Riporta senza modifiche il passo del testo citato che va da "Quando chi scrive" a "spesso bambini. Perché?".

━━ TESTO CITATO

Sono stata molto scrupolosa, mi sono documentata in modo approfondito e ho cercato il confronto con gli storici locali per evitare di fare errori grossolani. Pare che ci sia riuscita, o almeno lo spero. Amo il passato, soprattutto la storia del Novecento, avere un’ambientazione storica mi permette di inserire i personaggi in una determinata cornice e li rende più affascinanti. Ho verificato di persona tutti i luoghi e le attrezzature d’epoca, ho “attaccato bottone” a tutti quelli che potevano aiutarmi. Ricordo bene una mattina di piena estate in una caserma soffocante di provincia, dove un carabiniere gentile, appassionato di storia dell’arma, ha potuto dedicarmi un po’ di tempo e condividere con me le sue conoscenze.

Quando chi scrive è appassionato, gli altri se ne accorgono, tutti sono disposti ad aiutare, a dare il proprio contributo per la buona riuscita della narrazione. Io stessa sono appassionata di antichi documenti e di archivi, perciò mi muovo in un ambito che mi è familiare. La scelta di usare un investigatore dilettante, il Foresto, mi ha aiutata a non sbagliare le procedure. Se anche non si comportasse in modo ortodosso, il lettore sarà portato a perdonarlo in quanto pescatore e traghettatore e non certo inquirente.

Nei tuoi libri, e penso ad esempio a “La bambina fatta di niente”, i protagonisti sono spesso bambini. Perché?

La risposta è duplice. In primo luogo, nelle pagine che scrivo vedo rispecchiata la mia infanzia, quella di una bambina molto curiosa che origliava alla porta quando gli adulti parlavano tra sè. I grandi erano sempre pieni di misteri, immersi in discorsi che mi incuriosivano e nei quali immaginavo segreti e verità inconfessabili, forse spinta dalle troppe letture che mi hanno accompagnata fin da piccola. Mi sembra ancora di udire quelle frasi lontane, non le ho più dimenticate e sono entrate a far parte dei miei libri, spesso sotto mentite spoglie.

La seconda motivazione è che ho la convinzione, un po’ alla stregua del grande Freud, che tutto ciò che avviene nel mondo adulto abbia origine nell’infanzia, quindi nei miei romanzi ricostruisco cause e vicende che possano giustificare i comportamenti dei grandi. Sono attratta dall’infanzia, provo a capirla con il distacco relativo di chi la indaga e ne è affascinata senza esserne coinvolta in quanto madre, dato che non ho figli.

━━━━
━━ RIGHE ARCHIVIATE

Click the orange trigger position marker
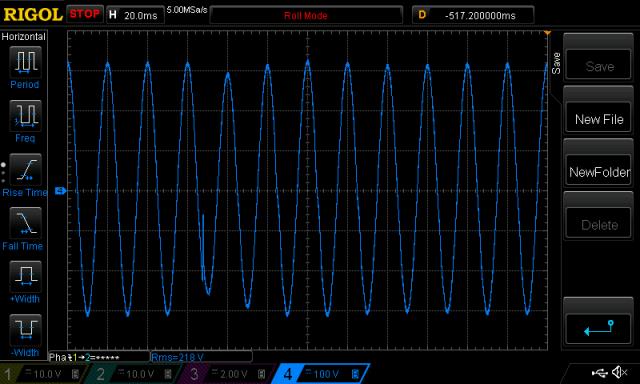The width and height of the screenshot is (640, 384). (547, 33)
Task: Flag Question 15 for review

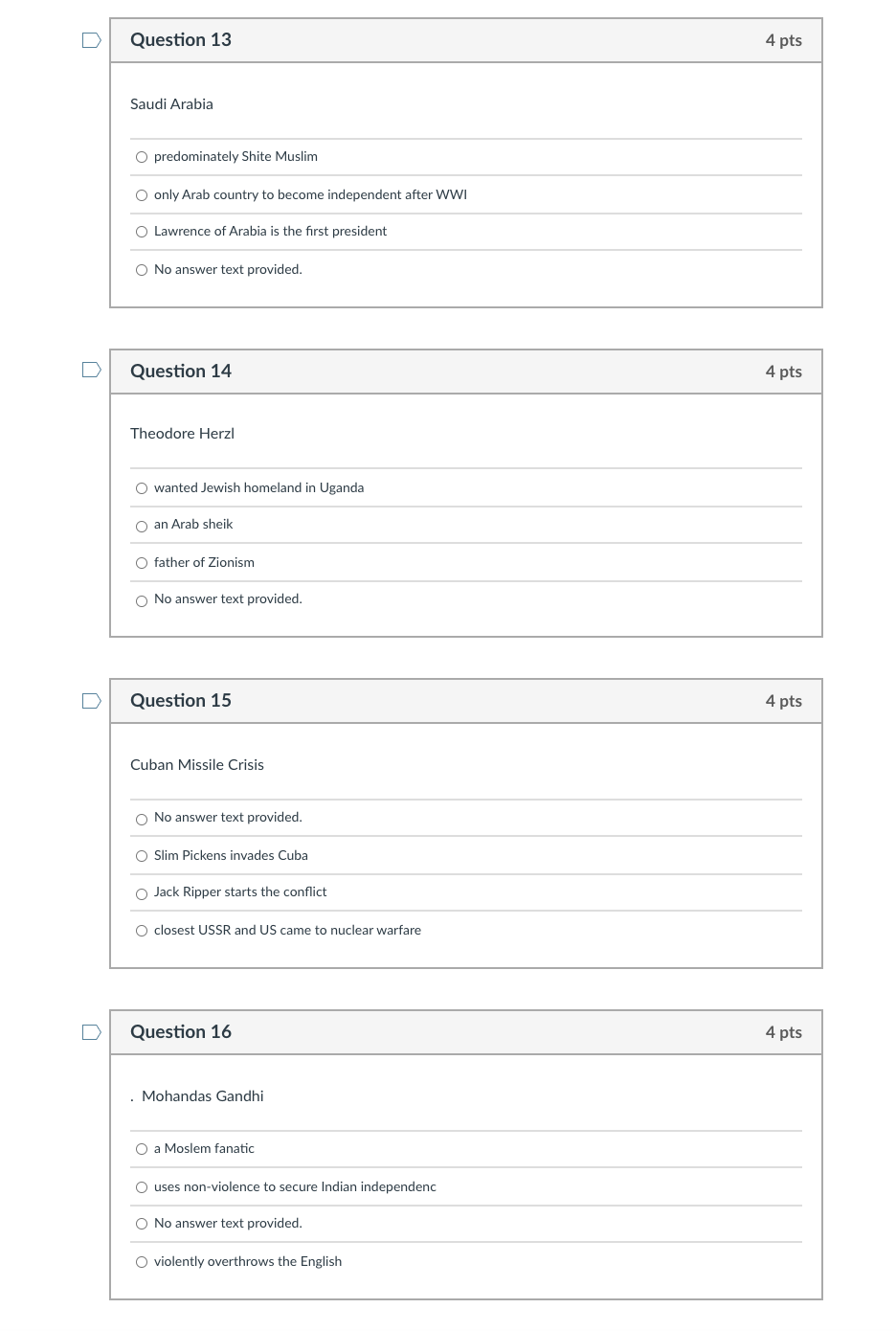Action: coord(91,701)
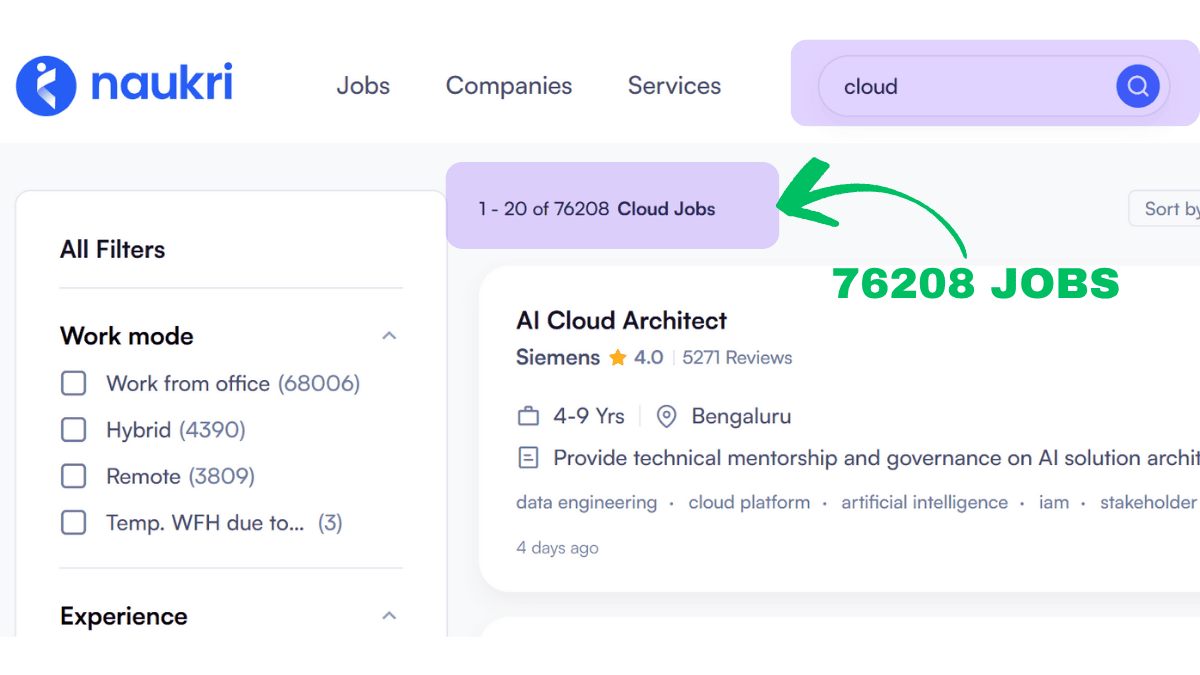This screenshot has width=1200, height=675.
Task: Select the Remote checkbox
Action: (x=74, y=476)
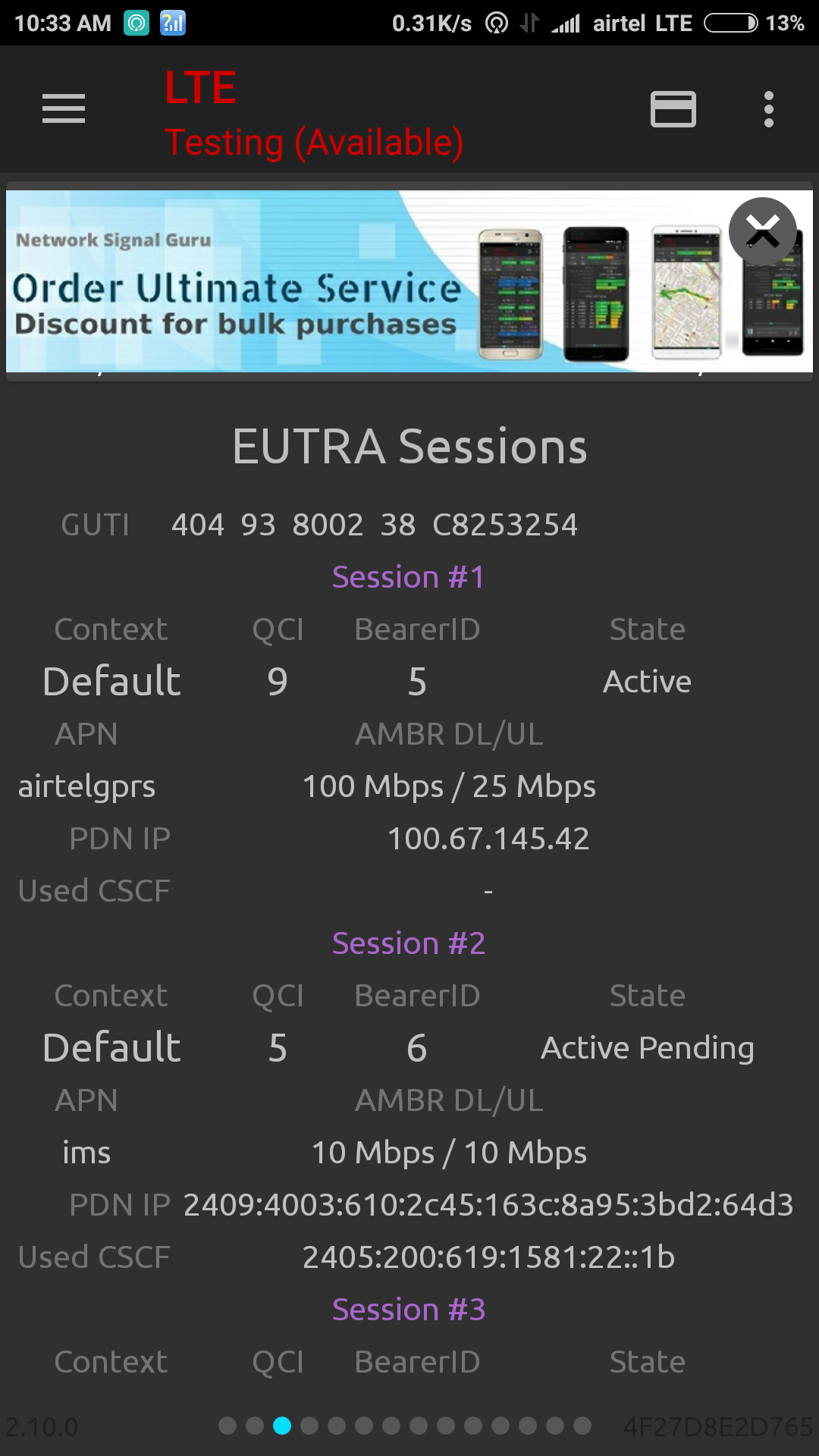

━━━━

■ **RISPOSTA ATTESA**
Quando chi scrive è appassionato, gli altri se ne accorgono, tutti sono disposti ad aiutare, a dare il proprio contributo per la buona riuscita della narrazione. Io stessa sono appassionata di antichi documenti e di archivi, perciò mi muovo in un ambito che mi è familiare. La scelta di usare un investigatore dilettante, il Foresto, mi ha aiutata a non sbagliare le procedure. Se anche non si comportasse in modo ortodosso, il lettore sarà portato a perdonarlo in quanto pescatore e traghettatore e non certo inquirente.

Nei tuoi libri, e penso ad esempio a “La bambina fatta di niente”, i protagonisti sono spesso bambini. Perché?